Save Tax Under Section 80C by Investing in ELSS

Tax planning is an important and integral component of financial planning. Section 80C falling under the Income Tax Act, 1961 offers tax benefits if you invest in certain investment products.

Some of the investments include Public Provident Fund (PPF), National Pension System (NPS), insurance plans, Equity-Linked Savings Schemes (ELSS), tax-saving fixed deposits (FDs), and more. A total amount of INR 1.5 lakh per annum is available as the tax exemption under this section.

Equity-Linked Savings schemes

ELSS funds are one of the most popular investments to claim tax benefits as per section 80C. As the financial year ends, you may need to invest your money to reduce your tax liability.

Features of ELSS

  • ELSS schemes are diversified mutual funds where a large component of the corpus is invested in equities and related products
  • Because the corpus is invested in equities, the returns on such funds are not fixed and depend on the market performance
  • When you invest in these schemes, you have to remain invested for at least three years
  • ELSS investments may be done through Systematic Investment Plans (SIPs)
  • Every SIP investment is considered as a fresh installment and must adhere to the three-year lock-in period
  • ELSS funds provide dividend and growth options; maturity amount is paid as a lump sum at the time of exit after the lock-in period if you invest in mutual fund growth option; dividends are regularly paid in case of the former option
  • Maturity proceeds and dividend incomes earned on ELSS plans are tax-free

How to choose ELSS plans?

Most of the asset management companies (AMCs) offer ELSS plans. It is recommended that you conduct an in-depth research before you make an investment decision. You must evaluate the long-term performance of the various funds before making an investment decision. Additionally, you must understand the investment philosophies, portfolio, and the expense ratio of the funds to make an informed decision.

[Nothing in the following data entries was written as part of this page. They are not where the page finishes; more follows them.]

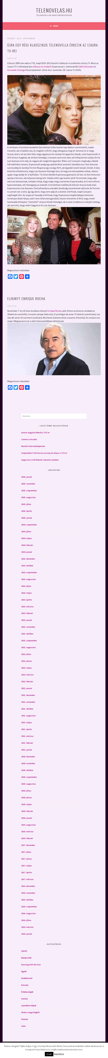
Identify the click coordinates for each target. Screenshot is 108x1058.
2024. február (27, 545)
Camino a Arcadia (29, 439)
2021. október (27, 709)
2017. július (26, 852)
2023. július (26, 586)
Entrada (24, 985)
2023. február (27, 613)
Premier (24, 1019)
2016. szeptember (29, 906)
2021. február (27, 743)
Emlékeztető (26, 978)
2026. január (26, 477)
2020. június (26, 797)
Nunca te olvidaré (42, 66)
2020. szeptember (29, 777)
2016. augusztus (28, 913)
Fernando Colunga (16, 70)
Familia (24, 998)
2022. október (27, 633)
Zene (23, 1026)
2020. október (27, 770)
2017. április (26, 872)
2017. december (28, 845)
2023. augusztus (28, 579)
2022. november (28, 627)
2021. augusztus (28, 715)
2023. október (27, 565)
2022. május (26, 668)
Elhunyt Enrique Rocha (26, 298)
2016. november (28, 893)
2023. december (28, 559)
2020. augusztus (28, 784)
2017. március (27, 879)
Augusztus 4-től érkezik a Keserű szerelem (40, 460)
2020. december (28, 756)
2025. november (28, 483)
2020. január (26, 818)
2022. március (27, 674)
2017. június (26, 859)
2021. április (26, 729)
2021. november (28, 702)
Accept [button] (49, 1054)
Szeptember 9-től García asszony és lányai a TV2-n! (44, 453)
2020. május (26, 804)
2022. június (26, 661)
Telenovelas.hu (54, 10)
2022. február (27, 681)
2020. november (28, 763)
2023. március (27, 606)
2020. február (27, 811)
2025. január (26, 518)
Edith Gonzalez (85, 66)
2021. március (27, 736)
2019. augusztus (28, 825)
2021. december (28, 695)
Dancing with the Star (31, 964)
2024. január (26, 552)
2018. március (27, 831)
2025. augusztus (28, 497)
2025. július (26, 504)
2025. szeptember (29, 490)
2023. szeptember (29, 572)
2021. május (26, 722)
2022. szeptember (29, 640)
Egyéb (24, 971)
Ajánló (24, 951)
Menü (55, 26)
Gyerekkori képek (28, 1005)
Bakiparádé (26, 957)
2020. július (26, 790)
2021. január (26, 749)
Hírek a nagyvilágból (30, 1012)
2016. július (26, 920)
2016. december (28, 886)
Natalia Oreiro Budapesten (33, 446)
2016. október (27, 899)
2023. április (26, 599)
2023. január (26, 620)
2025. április (26, 511)
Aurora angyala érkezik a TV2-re (35, 432)
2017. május (26, 865)
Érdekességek (27, 992)
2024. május (26, 538)
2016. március (27, 927)
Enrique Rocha (54, 310)
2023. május (26, 593)
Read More (59, 1054)
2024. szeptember (29, 524)
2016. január (26, 934)
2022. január (26, 688)
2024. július (26, 531)
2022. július (26, 654)
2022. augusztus (28, 647)
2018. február (27, 838)
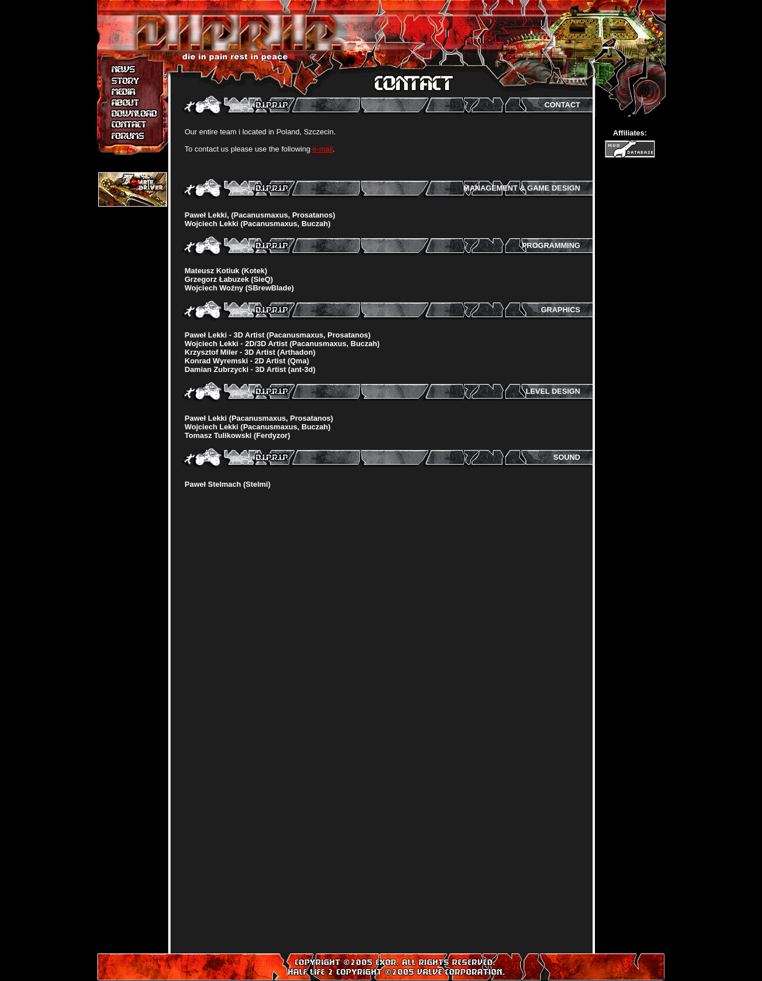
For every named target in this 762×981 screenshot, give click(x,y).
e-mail (322, 149)
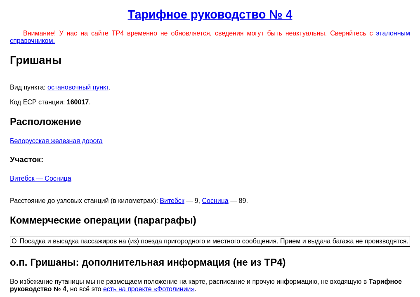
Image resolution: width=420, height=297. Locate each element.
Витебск (172, 200)
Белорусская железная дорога (56, 140)
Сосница (215, 200)
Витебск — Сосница (40, 178)
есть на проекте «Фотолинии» (148, 288)
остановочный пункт (78, 87)
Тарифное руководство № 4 (210, 14)
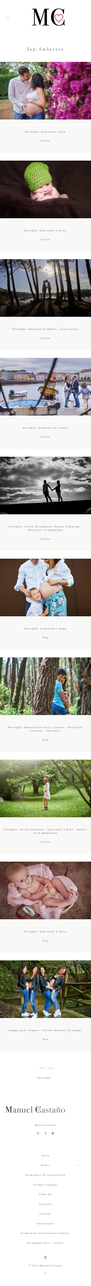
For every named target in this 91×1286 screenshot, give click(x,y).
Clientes (45, 1213)
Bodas (45, 1165)
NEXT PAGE (45, 1078)
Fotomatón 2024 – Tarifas (45, 1243)
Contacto (45, 1204)
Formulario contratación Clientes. (45, 1233)
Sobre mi (45, 1194)
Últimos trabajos (46, 1184)
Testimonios (45, 1223)
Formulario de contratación (45, 1175)
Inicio (45, 1155)
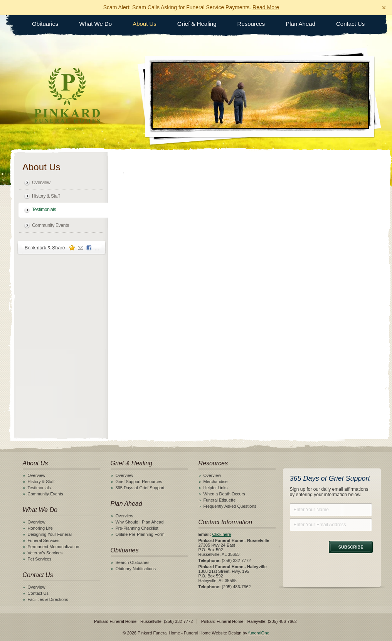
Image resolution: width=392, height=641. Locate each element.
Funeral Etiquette (220, 500)
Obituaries (45, 23)
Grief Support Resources (139, 481)
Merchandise (216, 481)
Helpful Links (216, 487)
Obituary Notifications (136, 568)
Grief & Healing (197, 23)
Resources (251, 23)
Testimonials (44, 209)
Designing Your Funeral (50, 534)
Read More (265, 7)
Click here (221, 534)
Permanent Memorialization (53, 546)
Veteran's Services (45, 552)
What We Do (95, 23)
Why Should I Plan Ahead (140, 522)
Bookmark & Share (61, 247)
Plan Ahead (300, 23)
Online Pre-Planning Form (140, 534)
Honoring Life (40, 528)
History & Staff (46, 196)
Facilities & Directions (48, 599)
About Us (144, 23)
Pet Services (40, 559)
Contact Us (350, 23)
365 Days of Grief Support (140, 487)
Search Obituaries (133, 562)
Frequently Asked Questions (230, 506)
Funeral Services (44, 540)
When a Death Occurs (224, 494)
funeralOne (258, 633)
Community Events (50, 225)
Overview (41, 182)
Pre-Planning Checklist (137, 528)
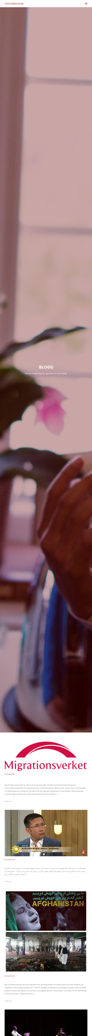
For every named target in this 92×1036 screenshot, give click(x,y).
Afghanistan (10, 774)
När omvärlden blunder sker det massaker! (24, 980)
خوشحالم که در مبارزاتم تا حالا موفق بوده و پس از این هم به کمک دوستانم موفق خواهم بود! (41, 863)
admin (7, 799)
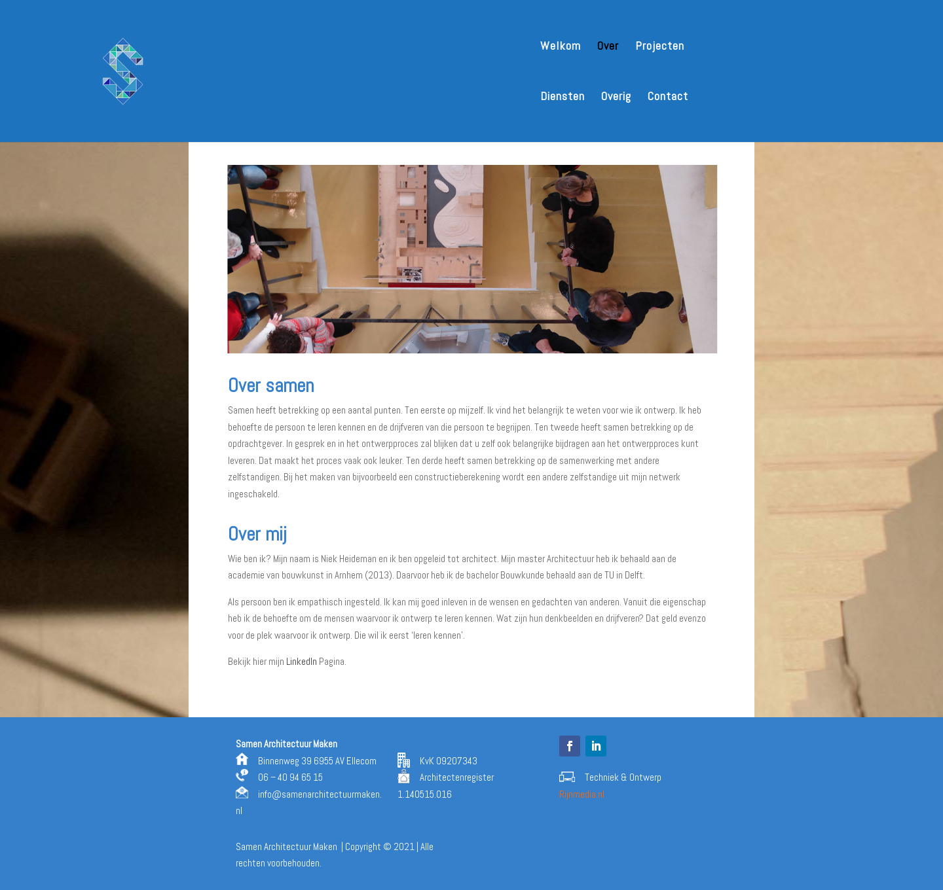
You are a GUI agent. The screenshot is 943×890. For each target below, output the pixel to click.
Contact (668, 97)
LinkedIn (301, 661)
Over (608, 47)
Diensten (562, 97)
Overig (616, 97)
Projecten (659, 47)
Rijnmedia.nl (581, 794)
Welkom (560, 47)
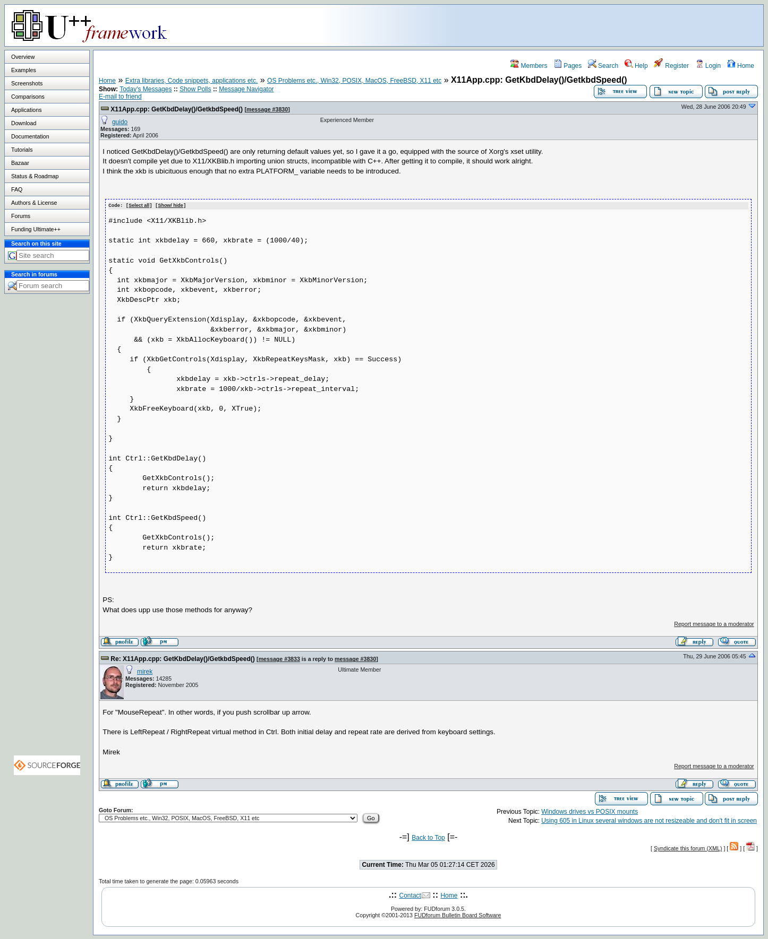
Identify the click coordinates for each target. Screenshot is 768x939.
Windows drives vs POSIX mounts (589, 811)
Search (603, 65)
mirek (144, 671)
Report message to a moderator (714, 623)
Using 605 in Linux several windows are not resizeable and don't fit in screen (649, 820)
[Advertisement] (630, 25)
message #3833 (279, 658)
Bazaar (20, 163)
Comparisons (28, 96)
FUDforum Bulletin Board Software (457, 914)
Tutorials (21, 149)
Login (708, 65)
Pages (567, 65)
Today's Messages (146, 89)
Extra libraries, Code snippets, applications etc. (191, 80)
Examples (23, 70)
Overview (23, 57)
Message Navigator (246, 89)
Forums (20, 216)
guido (119, 122)
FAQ (16, 189)
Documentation (30, 136)
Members (528, 65)
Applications (26, 110)
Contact (410, 895)
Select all (139, 205)
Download (23, 123)
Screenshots (26, 83)
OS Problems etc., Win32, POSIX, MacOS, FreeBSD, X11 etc (354, 80)
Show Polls (195, 89)
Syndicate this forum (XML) (688, 848)
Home (740, 65)
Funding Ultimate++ (36, 229)
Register (671, 65)
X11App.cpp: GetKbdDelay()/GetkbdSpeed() (176, 109)
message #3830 (267, 109)
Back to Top (428, 837)
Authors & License (34, 202)
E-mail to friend (120, 96)
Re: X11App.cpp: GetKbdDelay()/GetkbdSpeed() (182, 658)
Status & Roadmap (34, 176)
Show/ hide (170, 205)
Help (636, 65)
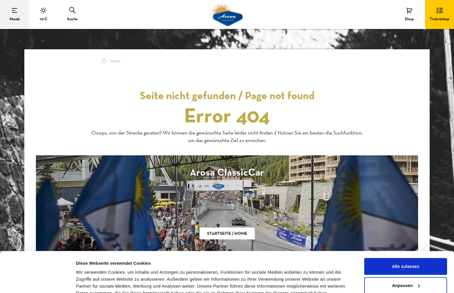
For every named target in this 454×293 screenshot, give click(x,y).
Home (111, 60)
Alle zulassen (405, 238)
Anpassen (406, 257)
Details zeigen (90, 281)
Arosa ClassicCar (227, 172)
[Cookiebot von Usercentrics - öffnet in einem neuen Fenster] (37, 281)
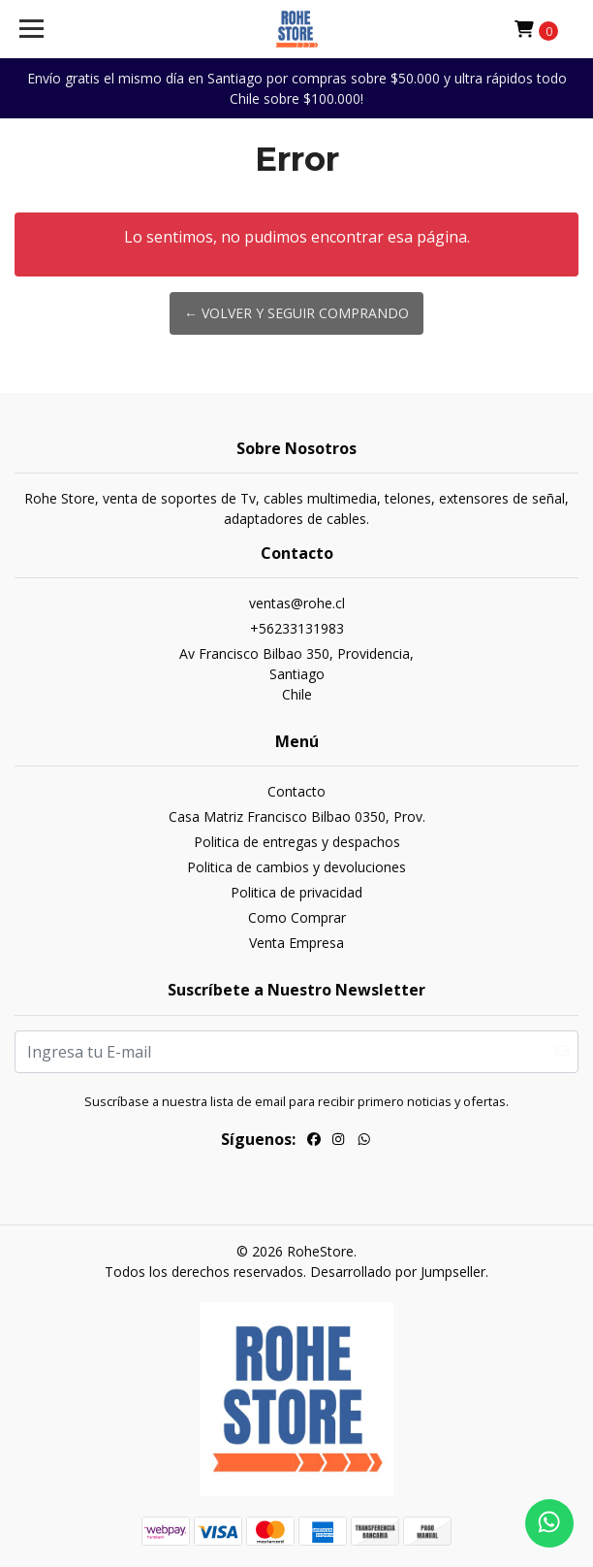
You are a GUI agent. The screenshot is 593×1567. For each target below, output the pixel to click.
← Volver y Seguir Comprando (296, 313)
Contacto (296, 791)
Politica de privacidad (296, 892)
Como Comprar (297, 917)
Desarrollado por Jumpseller (397, 1271)
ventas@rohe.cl (297, 603)
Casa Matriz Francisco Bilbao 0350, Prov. (297, 816)
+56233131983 (297, 628)
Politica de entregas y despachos (297, 841)
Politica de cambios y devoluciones (296, 867)
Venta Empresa (296, 942)
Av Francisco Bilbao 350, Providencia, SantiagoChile (296, 673)
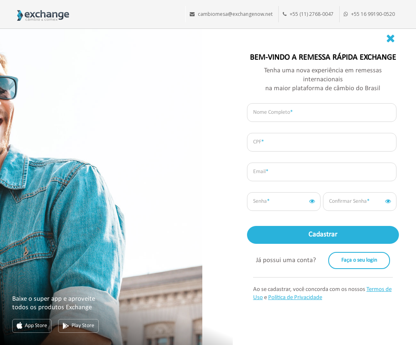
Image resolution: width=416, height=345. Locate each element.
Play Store (78, 326)
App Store (32, 326)
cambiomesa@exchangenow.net (235, 14)
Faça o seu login (359, 260)
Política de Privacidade (295, 298)
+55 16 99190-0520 (373, 14)
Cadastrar (322, 235)
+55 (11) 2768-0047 (312, 14)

Benefits over other tax-saving options

  • In comparison to other investments such as PPF, NPS, NSC, and FDs, ELSS has the shortest lock-in period of three years
  • Because the ELSS funds’ corpus is invested in equities, these have an opportunity to earn higher returns when compared to most other fixed-income securities
  • With an SIP, you are able to inculcate investment discipline through regular savings
  • If you choose the dividend option, you may earn a regular income through dividend payouts

If you are unwilling to assume higher risks to earn greater returns, ELSS funds may not be the right investment choice. These funds are subject to the risks faced by the stock markets. Therefore, you must understand your risk appetite to determine if ELSS plans are the right choice for you or not.